— BEGIN TEXT —

# Obama and the kittens



## justsmoke2 (Aug 7, 2008)

Deleted as not to offend anyone.


----------



## vlap (Aug 7, 2008)

Good one. 

Careful with political jokes though. Some are not able to handle opinions that are different then their own and will complain. I just blocked the complainer on here and have never seen another post from that person.


----------



## smoked (Aug 7, 2008)

I agree, and mostly because the joke is not that good for one, it was told some time ago in the opposite direction. Lets not forget the great ad's comparing Obama with paris hilton etc.....if this is what the GOP thinks will win...then it's bush all over again...... I would go on a political rant, but it's not worth it 
	

	
	
		
		



		
			






 (plus I don't want vlap banning me!!!!!! anyhow.....political stuff just brings problems....lets keep it to smoking meat....)


----------



## buttsmoker (Aug 10, 2008)

I personally try to offend as many people as possible. 
	

	
	
		
		



		
		
	


	




We need to stop walking on eggshells and apoligizing for having as sense of humor and an opinion. Hope I offended somebody
	

	
	
		
		



		
		
	


	





 .


----------



## allen (Aug 10, 2008)

You mean I missed a good one?


----------



## capt dan (Aug 10, 2008)

The best part of this forum has been to date, that it leaves out politics and religion. I would hope that it stays that way, or I may find it less desireable as I have others. There is plenty other places to spend my time for sure.


----------



## allen (Aug 10, 2008)

Gotcha ya, I understand


----------



## capt dan (Aug 10, 2008)

Thats a great start to a new member. Congrats!


----------



## justsmoke2 (Aug 10, 2008)

Well as a new member with a great start now I am a gone member.


----------



## bbqgoddess (Aug 10, 2008)

See The Next Post Data Base Problems Or Was It


----------



## bbqgoddess (Aug 10, 2008)

— END TEXT —

■ THE EXERCISE
Repeat the thread above word for word, starting at "Careful with political" and continuing up to and including "from that person.".

— BEGIN GIVEN INFORMATION —

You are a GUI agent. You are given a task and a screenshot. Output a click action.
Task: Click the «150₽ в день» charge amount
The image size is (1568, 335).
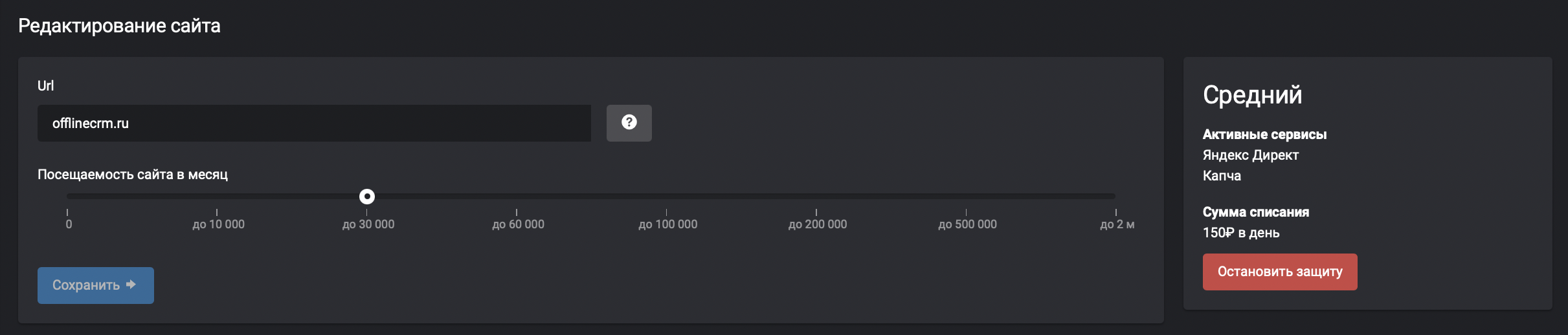(x=1240, y=233)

— END GIVEN INFORMATION —

■ EXERCISE OUTPUT
Careful with political jokes though. Some are not able to handle opinions that are different then their own and will complain. I just blocked the complainer on here and have never seen another post from that person.